Find the equation of the rational function from the image. 
I know that there are vertical asymptotes at $x=-1$ and $x=2$. There are also x intercepts at $x=1$ and $x=3$. Since the horizontal asymptote is at $y=1$, the degrees of the numerator and denominator have to be the same. Thus I got $$f(x)= \frac{(x-1)^3(x-3)}{(x+1)^2(x-2)^2}.$$
However, the y-intercept of graph is at $(0,1)$ while the function I created has a y-intercept at $(0,\frac{3}{4})$. How do I change my function to make it have a y-intercept of $(0,1)$?

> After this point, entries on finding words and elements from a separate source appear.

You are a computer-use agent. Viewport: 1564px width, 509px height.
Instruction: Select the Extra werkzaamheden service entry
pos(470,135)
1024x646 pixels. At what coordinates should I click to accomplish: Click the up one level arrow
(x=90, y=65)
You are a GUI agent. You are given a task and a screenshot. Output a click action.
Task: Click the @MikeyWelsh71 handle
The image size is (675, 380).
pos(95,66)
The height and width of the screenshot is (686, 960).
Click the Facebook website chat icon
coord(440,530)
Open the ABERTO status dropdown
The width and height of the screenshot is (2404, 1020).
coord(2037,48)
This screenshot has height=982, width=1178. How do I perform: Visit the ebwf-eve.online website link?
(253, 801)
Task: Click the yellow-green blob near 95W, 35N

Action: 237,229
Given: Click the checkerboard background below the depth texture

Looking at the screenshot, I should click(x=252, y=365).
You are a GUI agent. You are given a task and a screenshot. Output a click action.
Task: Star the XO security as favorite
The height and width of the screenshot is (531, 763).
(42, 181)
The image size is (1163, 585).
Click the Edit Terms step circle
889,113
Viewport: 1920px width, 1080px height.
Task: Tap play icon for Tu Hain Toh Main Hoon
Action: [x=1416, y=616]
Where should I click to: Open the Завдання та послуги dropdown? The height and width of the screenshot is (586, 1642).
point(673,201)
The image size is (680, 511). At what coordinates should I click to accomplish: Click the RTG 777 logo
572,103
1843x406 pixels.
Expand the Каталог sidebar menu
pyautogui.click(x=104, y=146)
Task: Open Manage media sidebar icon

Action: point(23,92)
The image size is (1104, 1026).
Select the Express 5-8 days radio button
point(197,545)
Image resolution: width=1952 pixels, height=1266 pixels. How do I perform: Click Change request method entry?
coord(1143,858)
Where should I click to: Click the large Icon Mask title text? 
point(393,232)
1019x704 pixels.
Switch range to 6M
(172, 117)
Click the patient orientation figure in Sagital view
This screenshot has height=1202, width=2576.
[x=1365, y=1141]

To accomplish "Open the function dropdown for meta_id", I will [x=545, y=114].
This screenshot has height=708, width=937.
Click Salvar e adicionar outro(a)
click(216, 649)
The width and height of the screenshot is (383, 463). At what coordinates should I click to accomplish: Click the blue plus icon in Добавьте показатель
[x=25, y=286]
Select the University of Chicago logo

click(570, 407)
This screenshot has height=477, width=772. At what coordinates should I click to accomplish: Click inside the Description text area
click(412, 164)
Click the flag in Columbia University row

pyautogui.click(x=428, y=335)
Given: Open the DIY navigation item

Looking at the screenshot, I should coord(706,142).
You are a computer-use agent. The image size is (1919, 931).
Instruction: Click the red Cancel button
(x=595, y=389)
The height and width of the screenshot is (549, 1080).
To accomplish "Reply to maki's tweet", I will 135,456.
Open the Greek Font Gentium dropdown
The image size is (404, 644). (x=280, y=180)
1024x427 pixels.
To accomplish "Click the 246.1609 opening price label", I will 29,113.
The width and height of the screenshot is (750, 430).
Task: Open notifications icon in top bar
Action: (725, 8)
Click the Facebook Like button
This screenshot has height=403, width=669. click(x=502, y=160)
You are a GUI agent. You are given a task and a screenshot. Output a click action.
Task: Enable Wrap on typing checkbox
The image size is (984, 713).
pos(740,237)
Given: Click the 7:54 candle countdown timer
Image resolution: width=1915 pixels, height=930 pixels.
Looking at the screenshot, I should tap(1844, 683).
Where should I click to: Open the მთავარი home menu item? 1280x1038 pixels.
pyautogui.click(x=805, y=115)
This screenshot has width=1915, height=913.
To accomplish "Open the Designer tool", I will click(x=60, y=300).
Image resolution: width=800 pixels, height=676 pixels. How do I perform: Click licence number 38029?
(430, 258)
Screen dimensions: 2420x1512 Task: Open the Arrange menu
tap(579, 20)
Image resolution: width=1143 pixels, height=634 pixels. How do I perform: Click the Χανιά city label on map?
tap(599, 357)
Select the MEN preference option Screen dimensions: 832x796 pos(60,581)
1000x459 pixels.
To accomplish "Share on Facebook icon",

Also, I am not sure if the cube is supposed to be attached to the $(x-1)$ binomial. I just stuck the cube to any binomial to make the degrees of the numerator and denominator the same. How do I know where the cube is supposed to go?
The only mistake you made was assuming that you had to cube one of the factors in the numerator to make the degrees of the numerator and the denominator the same. In fact, if you look at how the graph crosses the $x$-axis at $1$ and $3$, you'll see neither of the two factors in the numerator should be cubed, otherwise you'd see an inflection point (i.e. the graph would "flatten") at one of those two x-intercepts.
Instead of that, you need to add another factor in the numerator without adding to the number of x-intercepts; the simplest one would have the form $\,(x^2+a)\,$ for some positive $\,a\,$. Now you just need to figure out the right value for $\,a\,$ to make your $\,y$-intercept be $1$.